Role of A-Kinase Anchoring Protein 1 in Retinal Ganglion Cells: Neurodegeneration and Neuroprotection

Round 1

Reviewer 1 Report

The review article by Bastola et al. entitled “Role of A-Kinase Anchoring Protein 1 in Retinal Ganglion Cells: Neurodegeneration and Neuroprotection” focuses on the role of AKAP1 in the maintenance of mitochondrial homeostasis in retinal ganglion cells (RGCs) via protein-protein interactions and intercellular signal transduction cascades that are involved in mitochondria dynamics, bioenergetics and mitophagy. Impairment of mitochondrial dynamics is associated with mitochondrial bioenergetics dysfunction, leading to neuronal loss in many neurodegenerative diseases, including glaucoma. Similar mechanisms were reported not only for glaucomatous neurodegeneration but also for other CNS neurodegenerative diseases (e.g. Alzheimer’s disease).

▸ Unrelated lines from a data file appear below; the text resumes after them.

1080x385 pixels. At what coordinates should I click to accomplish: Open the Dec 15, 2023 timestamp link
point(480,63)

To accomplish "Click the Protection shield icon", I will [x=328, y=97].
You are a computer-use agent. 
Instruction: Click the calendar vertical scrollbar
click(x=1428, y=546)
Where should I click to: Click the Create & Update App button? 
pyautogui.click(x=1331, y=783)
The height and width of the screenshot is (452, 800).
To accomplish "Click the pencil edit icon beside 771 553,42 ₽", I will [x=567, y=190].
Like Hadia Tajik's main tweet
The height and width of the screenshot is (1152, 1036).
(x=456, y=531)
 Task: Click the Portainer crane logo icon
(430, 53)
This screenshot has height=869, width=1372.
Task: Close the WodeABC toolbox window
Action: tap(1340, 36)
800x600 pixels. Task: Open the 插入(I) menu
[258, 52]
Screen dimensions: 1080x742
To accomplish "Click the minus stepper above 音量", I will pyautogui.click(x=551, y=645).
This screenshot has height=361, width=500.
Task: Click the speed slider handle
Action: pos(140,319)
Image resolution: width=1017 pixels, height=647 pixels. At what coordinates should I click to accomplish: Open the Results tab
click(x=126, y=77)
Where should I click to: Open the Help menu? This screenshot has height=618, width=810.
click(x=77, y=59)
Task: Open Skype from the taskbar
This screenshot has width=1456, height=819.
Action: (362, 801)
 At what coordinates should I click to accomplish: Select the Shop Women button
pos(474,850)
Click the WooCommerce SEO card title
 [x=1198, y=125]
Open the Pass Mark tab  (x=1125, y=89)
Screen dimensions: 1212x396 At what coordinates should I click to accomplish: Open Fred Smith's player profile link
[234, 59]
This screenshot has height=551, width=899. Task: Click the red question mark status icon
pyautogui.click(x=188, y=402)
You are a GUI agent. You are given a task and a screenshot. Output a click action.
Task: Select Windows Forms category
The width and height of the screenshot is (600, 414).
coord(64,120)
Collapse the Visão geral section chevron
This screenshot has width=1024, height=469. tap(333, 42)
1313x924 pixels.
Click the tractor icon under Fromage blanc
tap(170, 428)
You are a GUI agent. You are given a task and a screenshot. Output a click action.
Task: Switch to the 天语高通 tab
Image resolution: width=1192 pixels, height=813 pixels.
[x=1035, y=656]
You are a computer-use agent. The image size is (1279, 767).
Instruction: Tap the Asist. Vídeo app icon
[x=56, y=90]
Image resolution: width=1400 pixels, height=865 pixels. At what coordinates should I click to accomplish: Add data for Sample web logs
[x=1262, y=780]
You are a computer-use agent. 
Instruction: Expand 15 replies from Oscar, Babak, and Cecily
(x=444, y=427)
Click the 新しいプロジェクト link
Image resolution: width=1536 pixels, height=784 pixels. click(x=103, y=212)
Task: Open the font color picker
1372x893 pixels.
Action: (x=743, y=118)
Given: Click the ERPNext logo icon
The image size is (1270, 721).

According to their findings and those of others, the authors suggest that amplified AKAP1 expression has the therapeutic potential to preserve mitochondrial homeostasis and promote RGC survival against glaucomatous insults such as elevated IOP and oxidative stress. They conclude by proposing further studies to help “identify the role of AKAP1 as a potential therapeutic target and open new innovative strategies for mitochondria dynamics-related neuroprotective intervention in glaucoma and other optic neuropathies”.

 This is an excellent review article and I recommend its publication in Cells. It is very well written and gives the reader everything he/she needs to know in order to understand the role of AKAP1 in mitochondria and the mechanisms involved (known till the present) that are involved in the neurodegeneration and neuroprotection of neurodegenerative diseases such as glaucoma.   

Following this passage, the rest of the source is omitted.